Por ejemplo, cuando aparecen Adán y Eva con aspecto simiesco frente a una pantalla de luz —en una clara referencia a 2001: una odisea del espacio, de Kubrick— e inmediatamente después los pone a bailar Cheek to Cheek cual Fred Astaire y Ginger Rogers, mientras de fondo se proyectan imágenes que nos hacen felices porque sí. Eso es el paraíso perdido. O cómo se intercalan este tipo de escenas con los combates entre Dios y el Diablo. Cómo se funden el pasado y del presente. Las guerras de ayer y de hoy. Todo ello sintetizado en la batalla de la luz frente a la oscuridad que se libra en el propio escenario: dramática y espectacular iluminación de Valentín Álvarez. Magnífico también el espacio sonoro diseñado por Jaume Manresa y escalofriantes las voces en directo de Maria Codony y Laura Font.
Lo otro que asombra en este Paraíso perdido es el actor Pere Arquillué. Otro del que ya se ha escrito todo, pero no por ello hay que dejar de subrayarlo. Su Dios es todopoderoso y llena el escenario con su presencia, pero no de manera solemne, sino como un bufón burlón. No es antojo del actor, sino una decantación del texto original: Milton no se pone de parte de Dios, sino más bien del Diablo, que representa la rebelión frente a la tiranía. Así compone también Cristina Plazas su Satanás, aunque tal vez con un exceso de dramatismo que hace que sus versos suenen más pesados. Rubén de Eguía y Lucía Juárez sostienen bien sus papeles de Adán y Eva.
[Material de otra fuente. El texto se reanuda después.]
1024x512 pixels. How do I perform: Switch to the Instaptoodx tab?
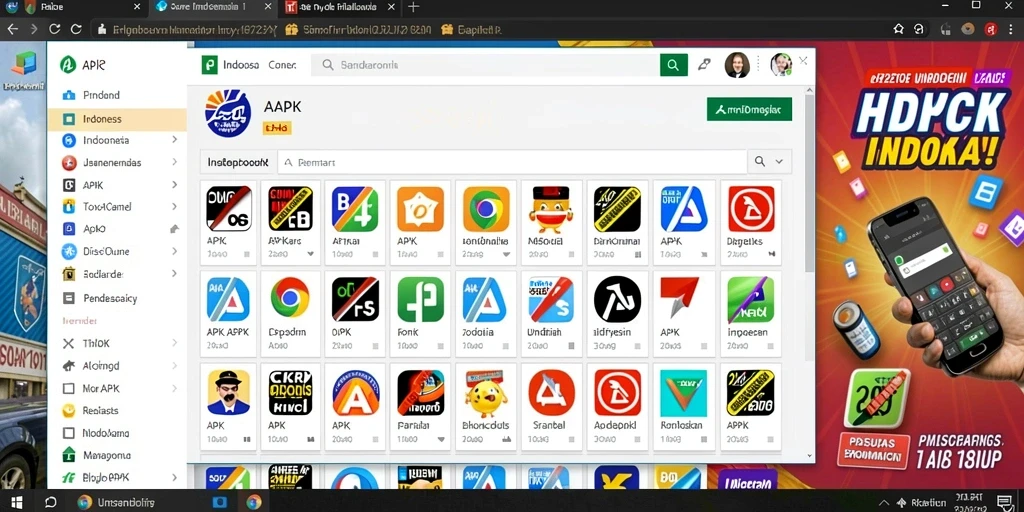coord(238,162)
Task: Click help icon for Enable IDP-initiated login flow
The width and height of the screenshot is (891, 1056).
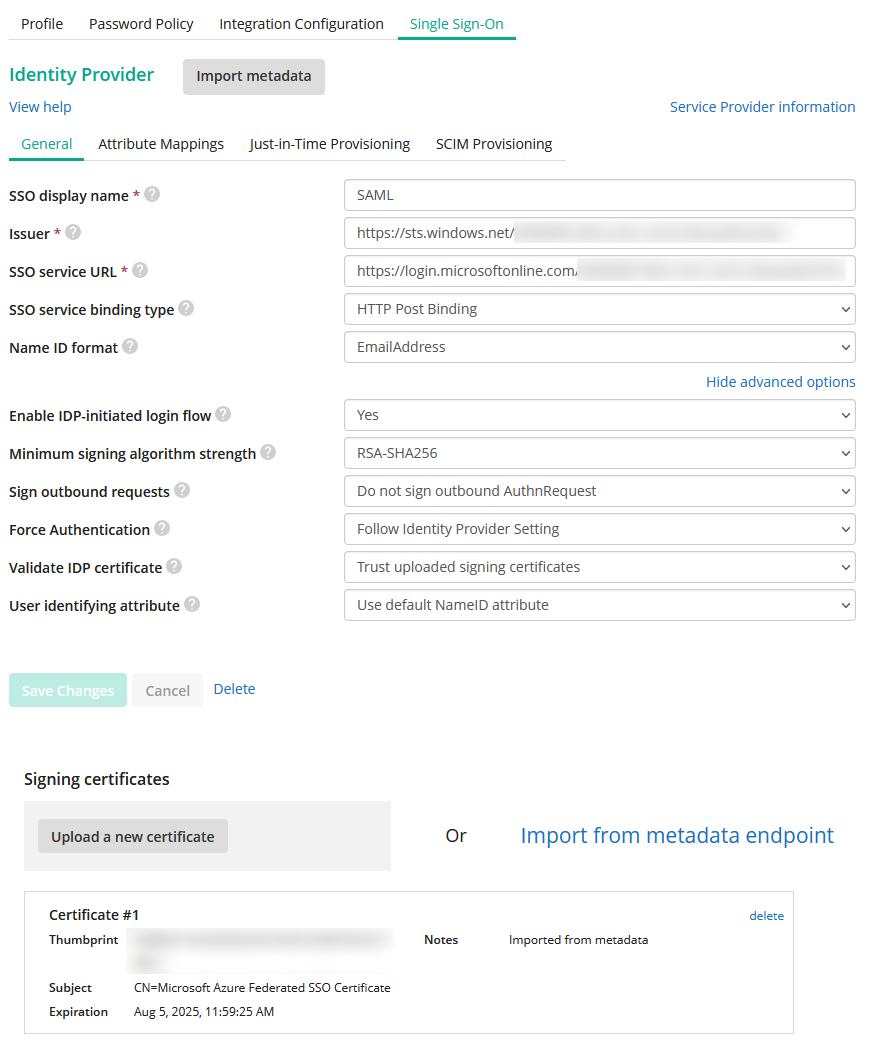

La dramaturga Helena Tornero, autora de la adaptación del texto de Milton, no solo hizo un trabajo de depuración (suponemos que ingente) para poder trasladarlo a escena, sino que le introdujo nuevos temas. Por ejemplo, la versión establece un paralelismo entre la creación del mundo y la creación artística, donde Dios viene a ser el autor omnipotente y el hombre es un actor que se rebela contra los caprichos del guion con ayuda del diablo. La comparación es coherente. Más discutido puede ser el discurso feminista que suelta Eva en la parte final: es un pegote no por la intención —¿para qué hacer teatro si no es con intención?— sino porque se inserta de manera un tanto burda. No obstante, lo que ocurrió en la función que vio quien firma esta reseña (7 de mayo) mientras Lucía Juárez recitaba ese monólogo invita a aplaudir el pegote: un espectador se levantó de su butaca y se fue visiblemente cabreado por la arenga. ¿De verdad molesta tanto todavía el teatro? Ojalá.
Paraíso perdido
Texto: John Milton. Adaptación: Helena Tornero. Dirección: Andrés Lima. Reparto: Pere Arquillu, Maria Codony, Rubén de Eguía, Laura Font, Lucía Juárez y Cristina Plazas. Teatro María Guerrero. Madrid. Hasta el 18 de junio.